Por esos días realizamos una expedición a los toldos de Pincén, y después de arrebatar algunos prisioneros y de tomar algún ganado acampamos en Malal para que descansaran las cabalgaduras.

Estando allí fuimos atacados por los indios y obligados a desprender guerrillas que protegieran nuestra columna.

En una de esas guerrillas iba un soldado que había manifestado el deseo de probar la coraza haciéndose lancear en la primera ocasión. Y como ésta se le presentaba en Malal no quiso desperdiciarla.

Diciendo a gritos que el caballo mordía el freno, se apartó de las filas, a media rienda, en dirección a un grupo de indios, encima de los cuales consiguió dar vuelta a su mancarrón. Los salvajes, al ver a este individuo tan cerca de ellos, lo corrieron y lo alcanzaron.

El soldado, que llevaba el sable en la mano, ni siquiera hacía ademán de parar las lanzadas que, afortunadamente, no conseguían atravesar la coraza.

De pronto uno de los indios, viendo que ese hombre era invulnerable en el cuerpo desató las boleadoras y aplicándole con ellas un golpe feroz en la cabeza lo derribó.
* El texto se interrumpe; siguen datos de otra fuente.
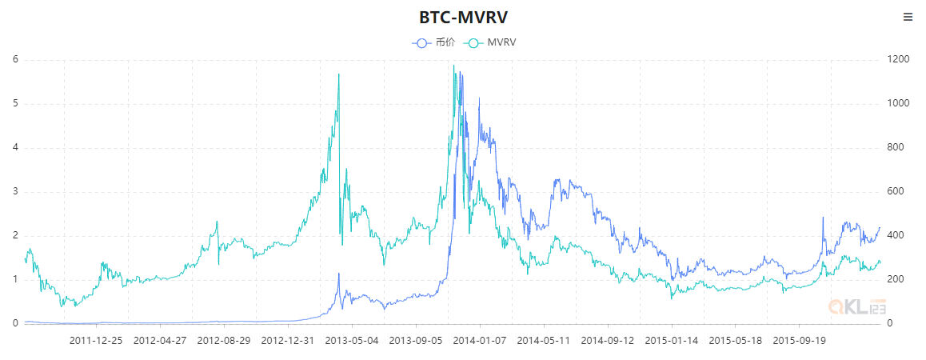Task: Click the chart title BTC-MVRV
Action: [462, 18]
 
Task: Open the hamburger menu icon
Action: [908, 17]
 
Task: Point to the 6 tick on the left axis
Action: [15, 59]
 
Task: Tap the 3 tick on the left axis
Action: [15, 191]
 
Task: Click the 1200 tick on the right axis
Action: [899, 59]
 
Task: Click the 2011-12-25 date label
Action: [96, 340]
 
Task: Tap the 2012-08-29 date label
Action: [224, 340]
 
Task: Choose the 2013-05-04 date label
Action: [352, 340]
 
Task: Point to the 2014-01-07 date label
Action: [480, 340]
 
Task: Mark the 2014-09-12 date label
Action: [608, 340]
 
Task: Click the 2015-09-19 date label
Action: [800, 340]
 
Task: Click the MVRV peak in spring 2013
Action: [339, 74]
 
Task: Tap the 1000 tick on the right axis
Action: [899, 103]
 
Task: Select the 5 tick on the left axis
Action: [15, 103]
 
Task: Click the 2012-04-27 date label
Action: [160, 340]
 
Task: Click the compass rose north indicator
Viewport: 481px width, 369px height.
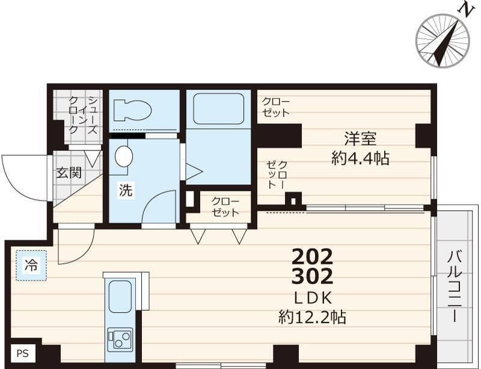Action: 443,40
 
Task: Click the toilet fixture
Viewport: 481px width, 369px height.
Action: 132,110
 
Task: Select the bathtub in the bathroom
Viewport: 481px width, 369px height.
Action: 218,108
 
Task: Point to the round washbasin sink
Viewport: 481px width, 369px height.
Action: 124,156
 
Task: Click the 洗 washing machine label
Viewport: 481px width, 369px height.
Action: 125,191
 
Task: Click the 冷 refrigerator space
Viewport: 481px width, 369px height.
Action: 30,264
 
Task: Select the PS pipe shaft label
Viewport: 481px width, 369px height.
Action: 22,354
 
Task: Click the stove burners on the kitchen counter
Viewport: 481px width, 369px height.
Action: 120,340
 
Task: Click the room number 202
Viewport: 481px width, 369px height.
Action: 312,257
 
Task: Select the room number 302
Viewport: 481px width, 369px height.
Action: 312,277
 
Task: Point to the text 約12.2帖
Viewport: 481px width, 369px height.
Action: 312,317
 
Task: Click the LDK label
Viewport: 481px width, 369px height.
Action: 313,297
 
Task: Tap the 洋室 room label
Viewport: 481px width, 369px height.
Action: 360,138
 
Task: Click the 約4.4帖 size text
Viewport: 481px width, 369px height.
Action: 360,158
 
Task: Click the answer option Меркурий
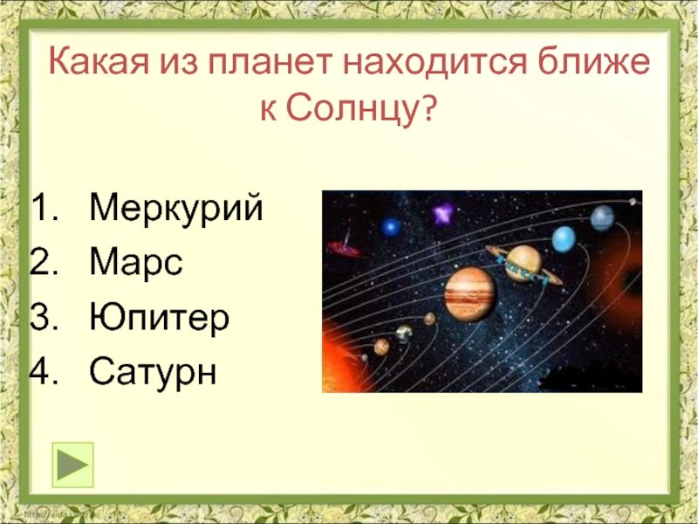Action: [x=176, y=208]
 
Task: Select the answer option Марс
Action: [x=136, y=262]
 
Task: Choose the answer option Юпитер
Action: [x=159, y=317]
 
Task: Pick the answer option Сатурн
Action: [x=153, y=371]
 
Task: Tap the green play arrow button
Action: [x=73, y=465]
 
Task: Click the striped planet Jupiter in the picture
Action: [x=469, y=294]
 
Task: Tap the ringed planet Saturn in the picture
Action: [x=524, y=265]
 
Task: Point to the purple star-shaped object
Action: [x=443, y=214]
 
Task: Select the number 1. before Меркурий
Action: [x=44, y=208]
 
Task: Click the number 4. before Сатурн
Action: [x=44, y=371]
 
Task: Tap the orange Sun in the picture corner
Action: [x=341, y=359]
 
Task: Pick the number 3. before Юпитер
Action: [x=44, y=317]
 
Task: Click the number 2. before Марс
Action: [x=44, y=262]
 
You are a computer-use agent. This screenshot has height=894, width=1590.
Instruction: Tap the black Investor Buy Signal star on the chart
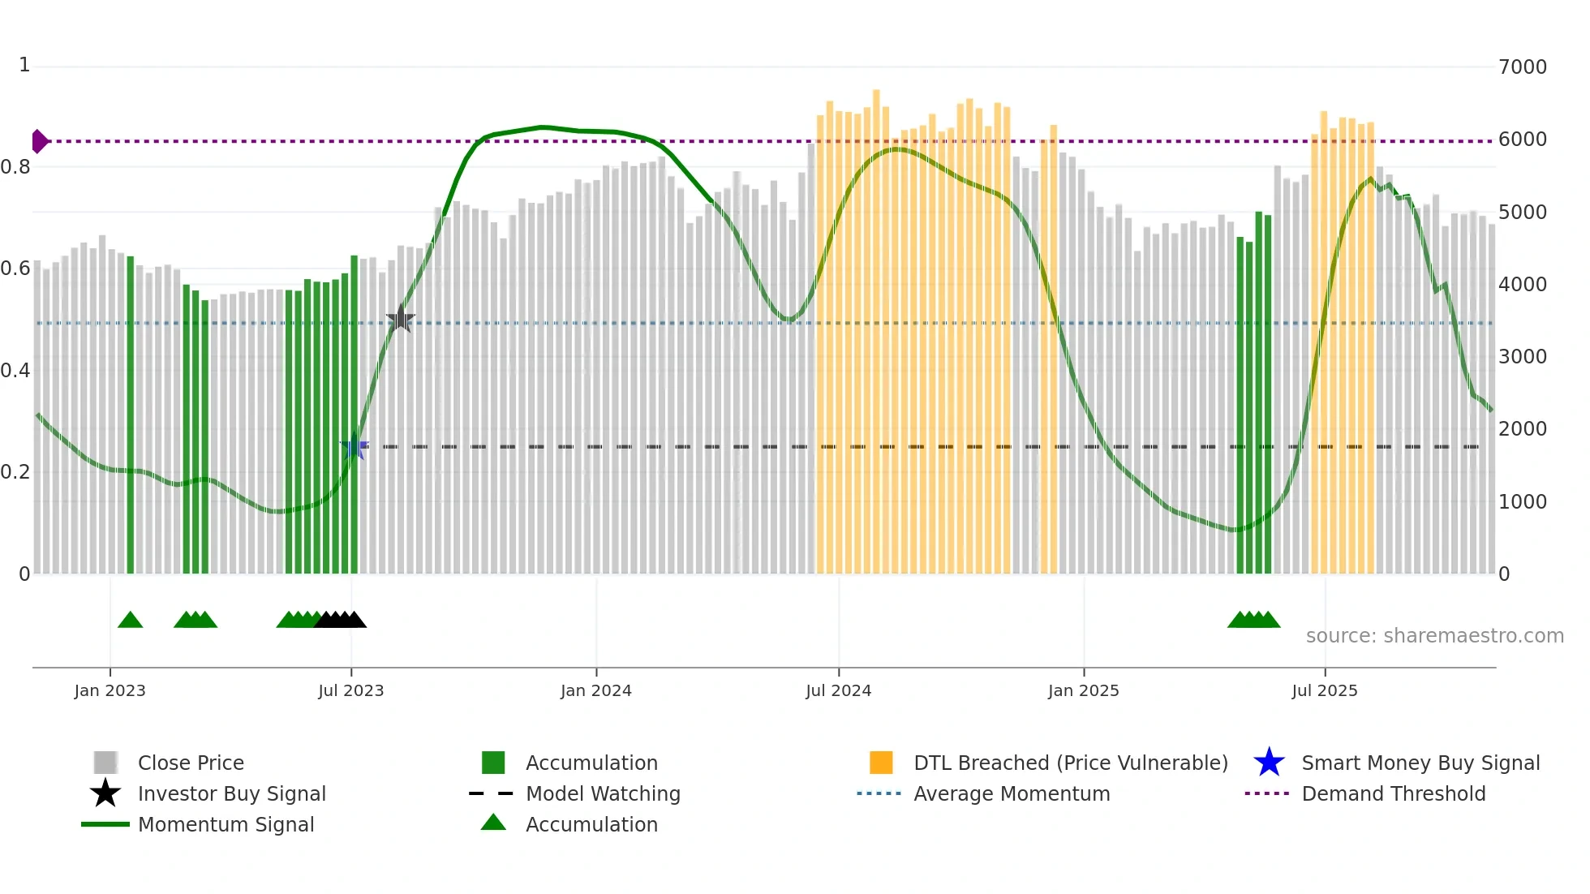[x=400, y=319]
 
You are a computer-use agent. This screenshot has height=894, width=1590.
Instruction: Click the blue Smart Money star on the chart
[x=354, y=447]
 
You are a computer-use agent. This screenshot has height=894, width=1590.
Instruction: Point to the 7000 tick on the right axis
[x=1522, y=67]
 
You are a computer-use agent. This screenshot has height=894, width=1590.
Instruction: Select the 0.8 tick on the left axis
[x=16, y=167]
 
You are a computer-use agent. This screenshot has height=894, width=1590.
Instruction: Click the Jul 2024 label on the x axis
[x=838, y=690]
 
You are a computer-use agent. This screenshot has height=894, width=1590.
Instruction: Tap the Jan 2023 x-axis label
[x=110, y=690]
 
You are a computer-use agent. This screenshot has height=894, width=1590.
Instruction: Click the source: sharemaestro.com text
[x=1434, y=635]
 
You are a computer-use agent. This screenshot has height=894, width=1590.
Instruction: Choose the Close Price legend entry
[x=190, y=763]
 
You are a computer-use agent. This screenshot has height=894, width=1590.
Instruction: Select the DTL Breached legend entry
[x=1070, y=763]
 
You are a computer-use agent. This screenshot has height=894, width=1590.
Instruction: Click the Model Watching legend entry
[x=602, y=793]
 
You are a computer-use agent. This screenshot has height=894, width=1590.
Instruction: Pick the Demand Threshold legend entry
[x=1393, y=793]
Y lo hubieran ultimado allí mismo si en ese momento no acudiese, en su protección, la guerrilla de que formaba parte y que mandaba el capitán Morosini.

Supo esa misma noche el coronel Villegas que la disparada del caballo fuera un pretexto del soldado para hacer lo que hizo y mandó que lo castigaran poniéndolo, cuando acampásemos, media hora en el cepo de campaña. pero tres días después en Trenque Lauquen lo ascendió a cabo primero.